Idiopathic pulmonary fibrosis (IPF) is a progressive fibrotic lung disease with high mortality. Active TGFβ1 is considered central to the pathogenesis of IPF. A major mechanism of TGFβ1 activation in the lung involves the epithelially restricted αvβ6 integrin. Expression of the αvβ6 integrin is dramatically increased in IPF. How αvβ6 integrin expression is regulated in the pulmonary epithelium is unknown. Here we identify a region in the β6 subunit gene (ITGB6) promoter acting to markedly repress basal gene transcription, which responds to both the Ets domain-containing protein Elk1 (Elk1) and the glucocorticoid receptor (GR).
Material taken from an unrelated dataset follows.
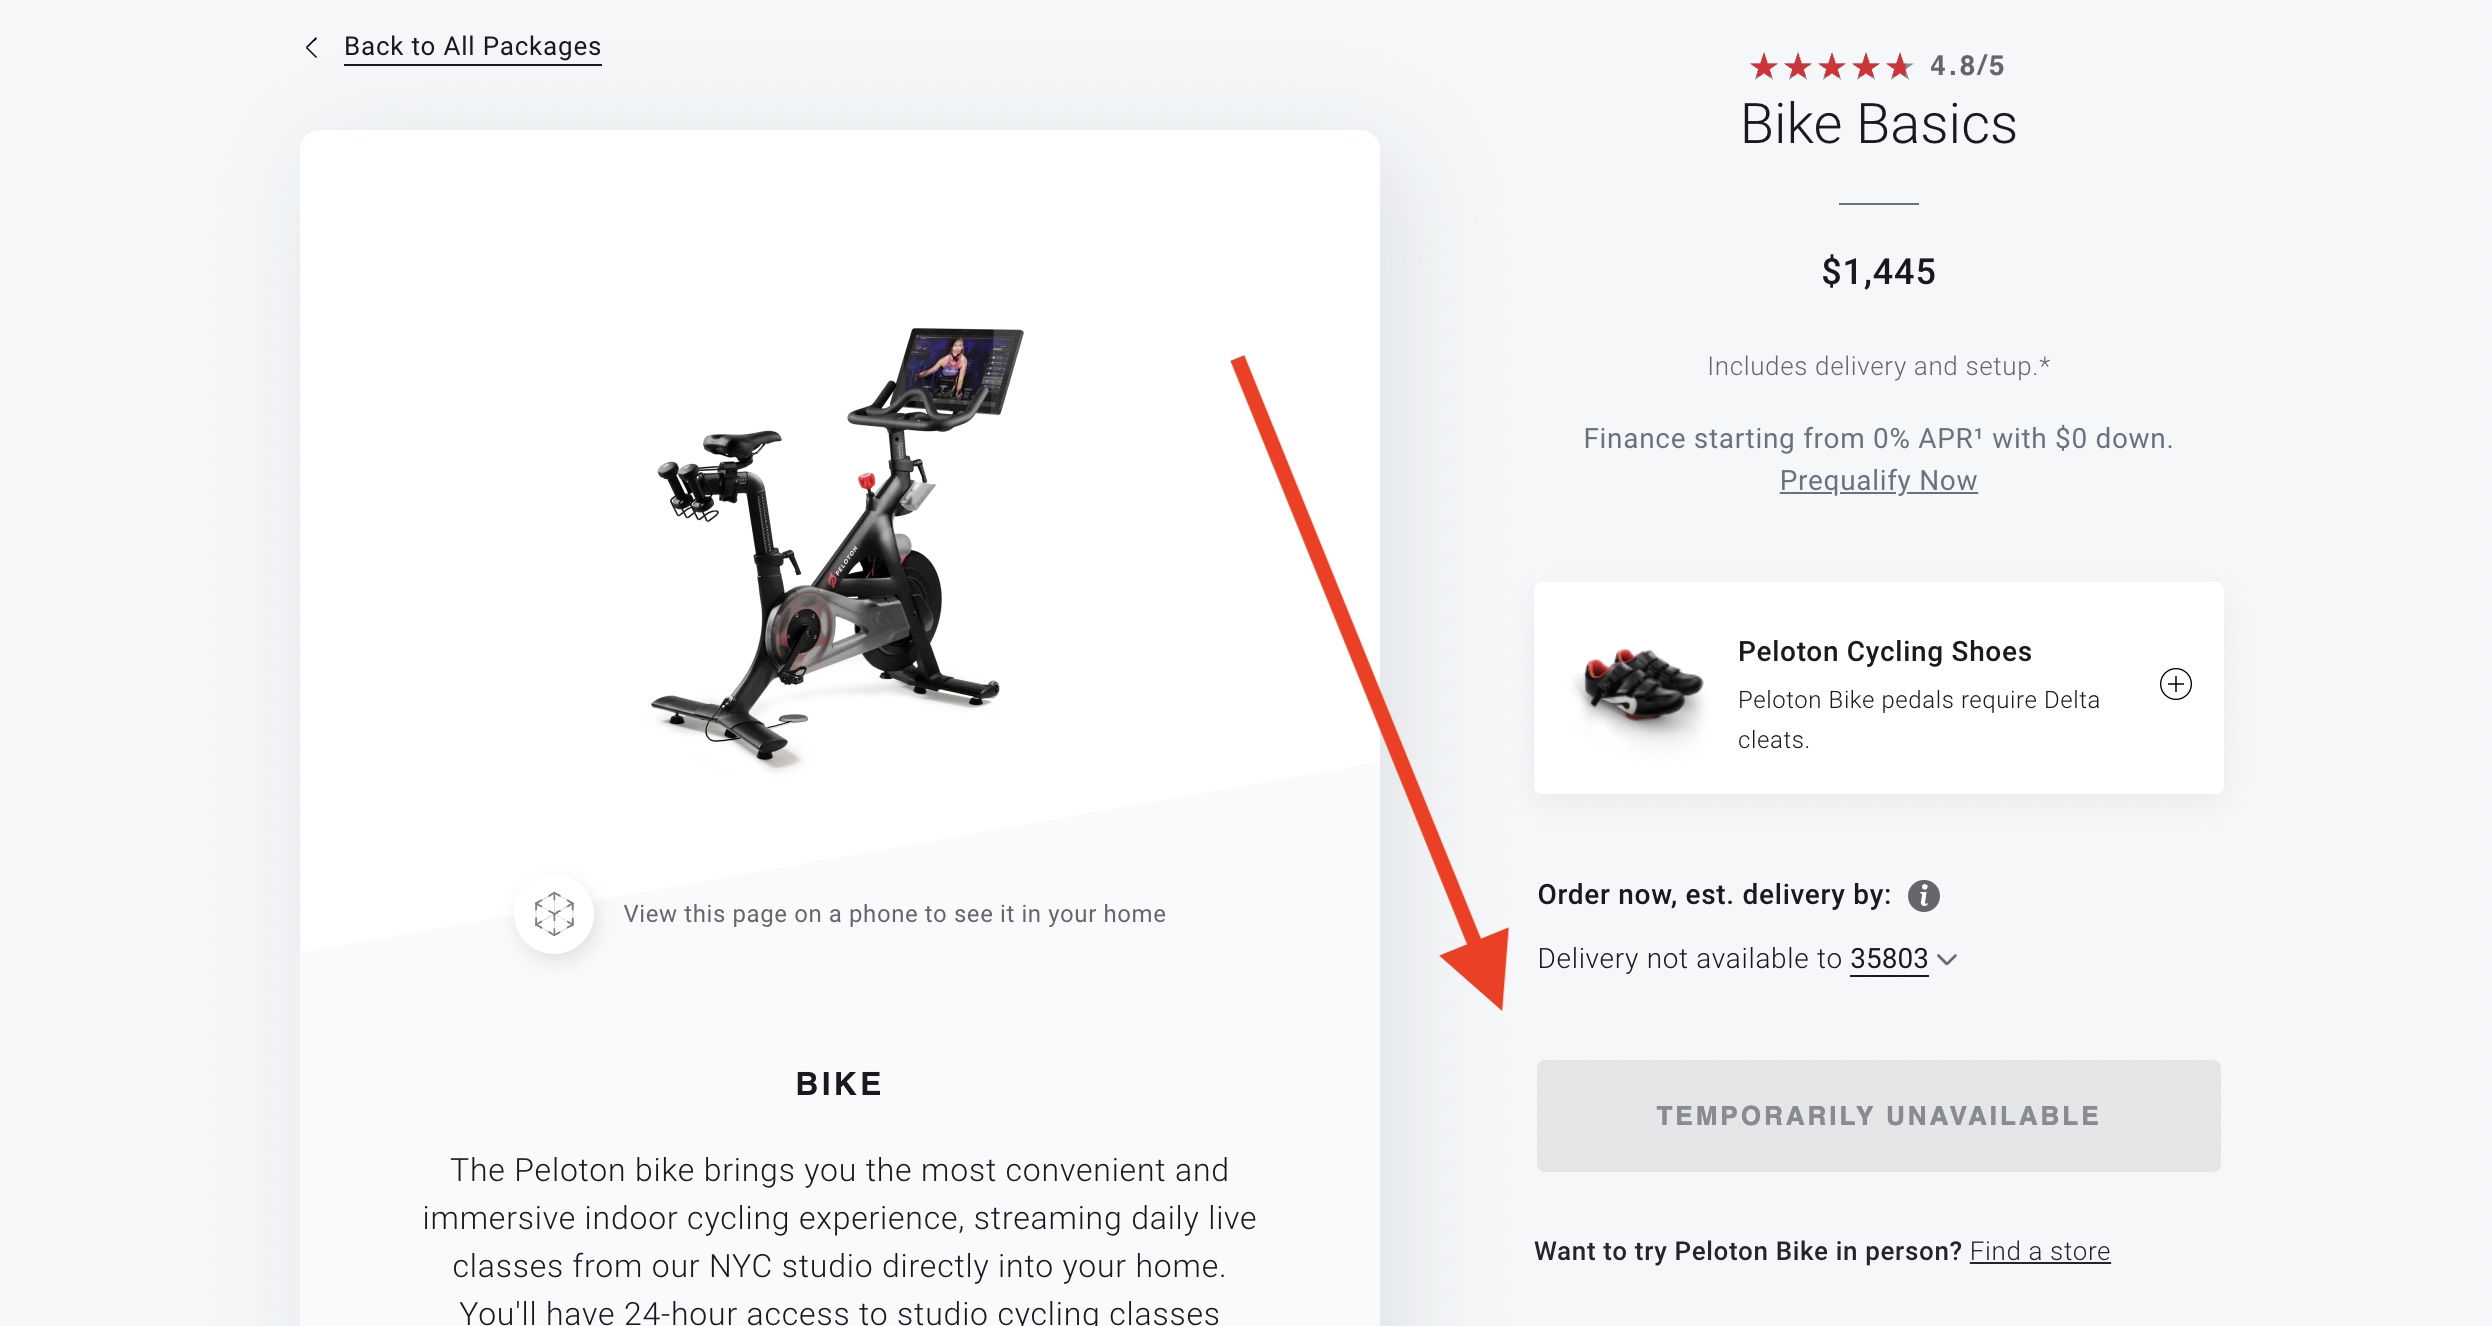Click the bike's touchscreen display in image
This screenshot has height=1326, width=2492.
click(960, 368)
Both Elk1 and GR can regulate αvβ6 integrin expression in vitro. We demonstrate Elk1 binding to the ITGB6 promoter basally and that manipulation of Elk1 or Elk1 binding alters ITGB6 promoter activity, gene transcription, and αvβ6 integrin expression. Crucially, we find that loss of Elk1 causes enhanced Itgb6 expression and exaggerated lung fibrosis in an in vivo model of fibrosis, whereas the GR agonist dexamethasone inhibits Itgb6 expression. Moreover, Elk1 dysregulation is present in epithelium from patients with IPF. These data reveal a novel role for Elk1 regulating ITGB6 expression and highlight how dysregulation of Elk1 can contribute to human disease.
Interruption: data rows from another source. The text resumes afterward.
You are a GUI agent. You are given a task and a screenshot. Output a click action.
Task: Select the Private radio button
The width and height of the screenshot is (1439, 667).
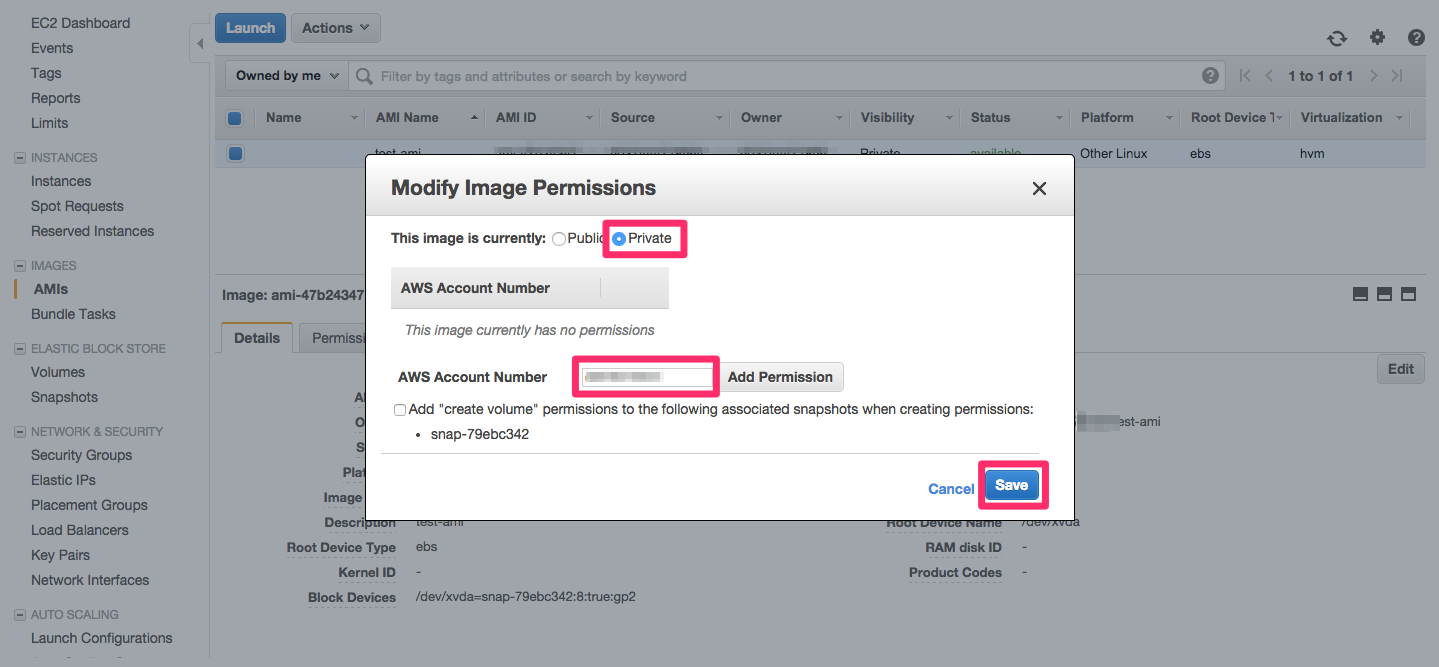619,239
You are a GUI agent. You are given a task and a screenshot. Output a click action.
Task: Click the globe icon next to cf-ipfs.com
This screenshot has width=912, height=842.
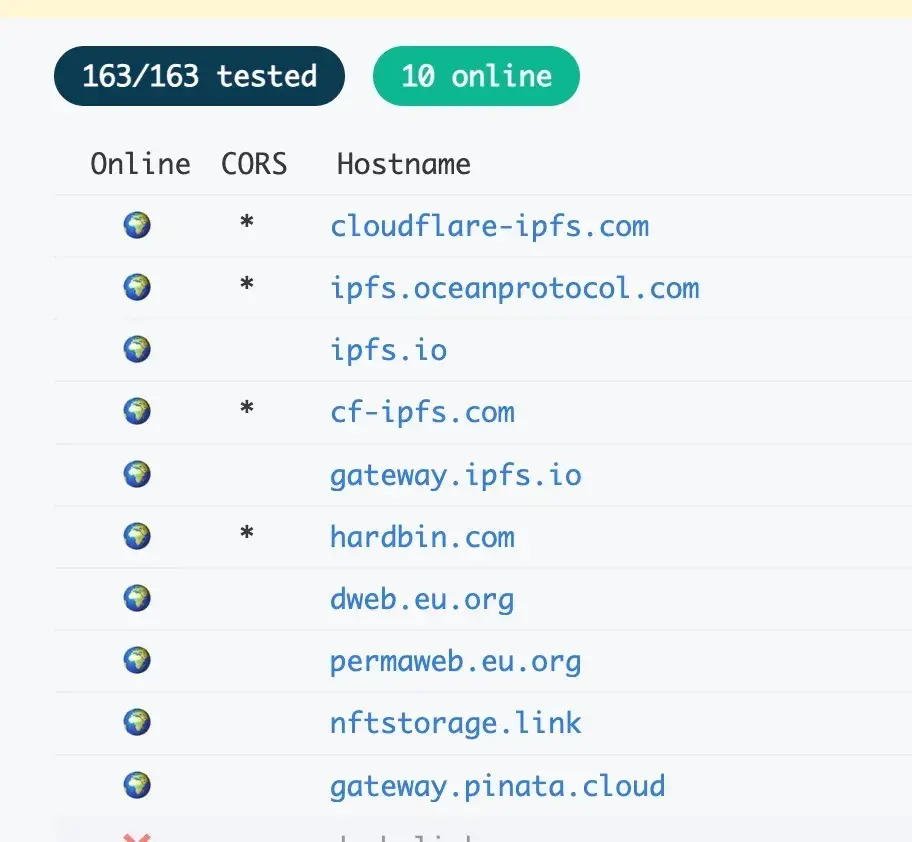[x=137, y=412]
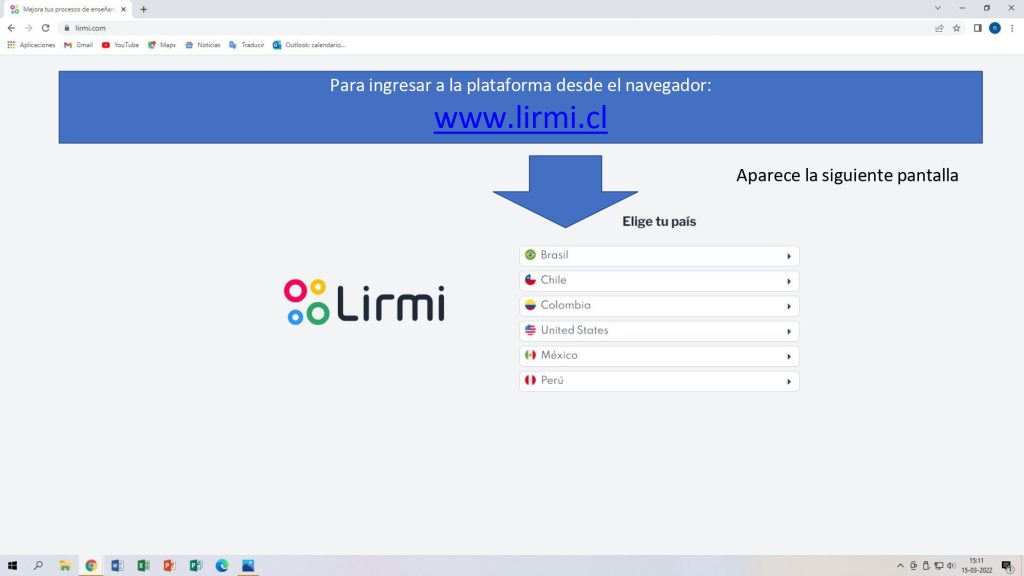Image resolution: width=1024 pixels, height=576 pixels.
Task: Open the YouTube bookmark
Action: (x=120, y=45)
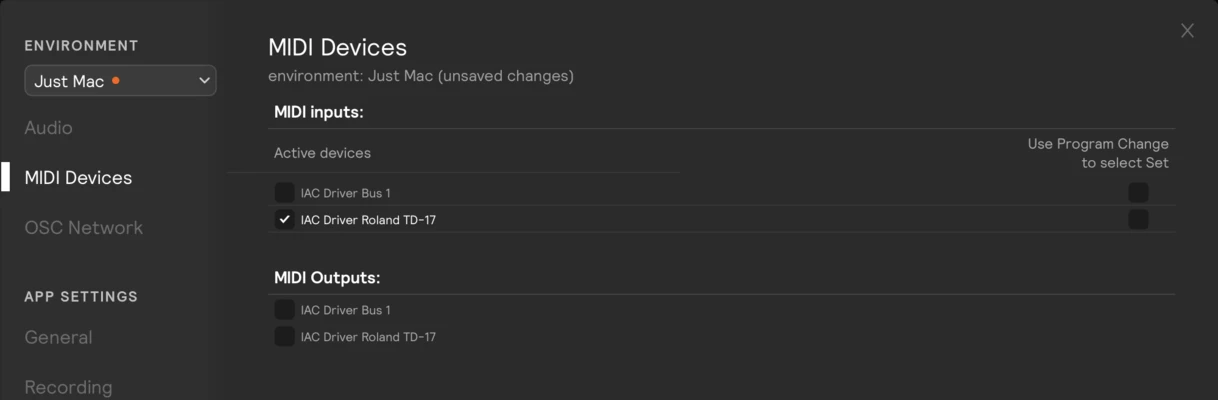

S66 Caffeine Inhibits TGFβ Activation by Epithelial Cells, Interrupts Fibroblast Responses to TGFβ, and Reduces Pulmonary Fibrosis in Ex Vivo Precision-cut Lung Slices

Caffeine (1, 3, 7-tri-methylxanthine) is a common food additive found naturally in many products. It is a non-selective competitive antagonist of G-protein coupled adenosine receptors and can inhibit phosphodiesterases. Caffeine has anti-fibrotic effects in the liver and increased caffeine consumption has been associated with reduced liver fibrosis in patients with chronic hepatitis C infection. The effect of caffeine on pulmonary fibrosis has not been investigated, however, it has been shown to inhibit TGFβ-induced Smad signalling in epithelial cells. This study aimed to investigate the anti-fibrotic effects of caffeine in the lung using lung epithelial cells, fibroblasts and an ex vivo precision-cut lung slice (PCLS) model of fibrosis. Immortalised human bronchial epithelial cells (iHBECs) and primary human lung fibroblasts from were used. TGFβ activation was assessed using an in vitro TGFβ reporter cell assay and assessment of phosphorylated Smad2. Expression of pro-fibrotic genes was assessed by quantitative polymerase chain reaction. Proliferation of fibroblasts was assessed by brdU incorporation assay. Finally, the effect of caffeine on established lung fibrosis was investigated ex vivo using PCLS. Mice were instilled with saline or 60 IU bleomycin and PCLS obtained after 28 days. PCLS were treated with increasing concentrations of caffeine for five days prior to measurement of collagen by high-performance liquid chromatography. Viability of the PCLS following caffeine treatment was assessed by MTT assay. Caffeine induced a concentration-dependent decrease in TGFβ activation in iHBECs but had no effect on TGFβ activation in lung fibroblasts. Furthermore, caffeine reduced expression of the TGFβ-inducible genes PAI1 and Col1A and reduced TGFB1 transcript in epithelial cells. Additionally, caffeine reduced TGFβ-induced proliferation of lung fibroblasts and reduced expression of pro-fibrotic genes including COL1A and ACTA2. Crucially, ex vivo treatment of fibrotic PCLS from bleomycin treated animals with caffeine caused a dose-dependent reduction in collagen deposition after five days. Caffeine had no effect on collagen deposition in PCLS isolated from saline treated animals nor did caffeine affect tissue viability in PCLS from either saline or bleomycin treated animals. In conclusion, caffeine has anti-fibrotic effects in the lung via concomitant inhibition of epithelial TGF activation and fibroblast responses to TGFb.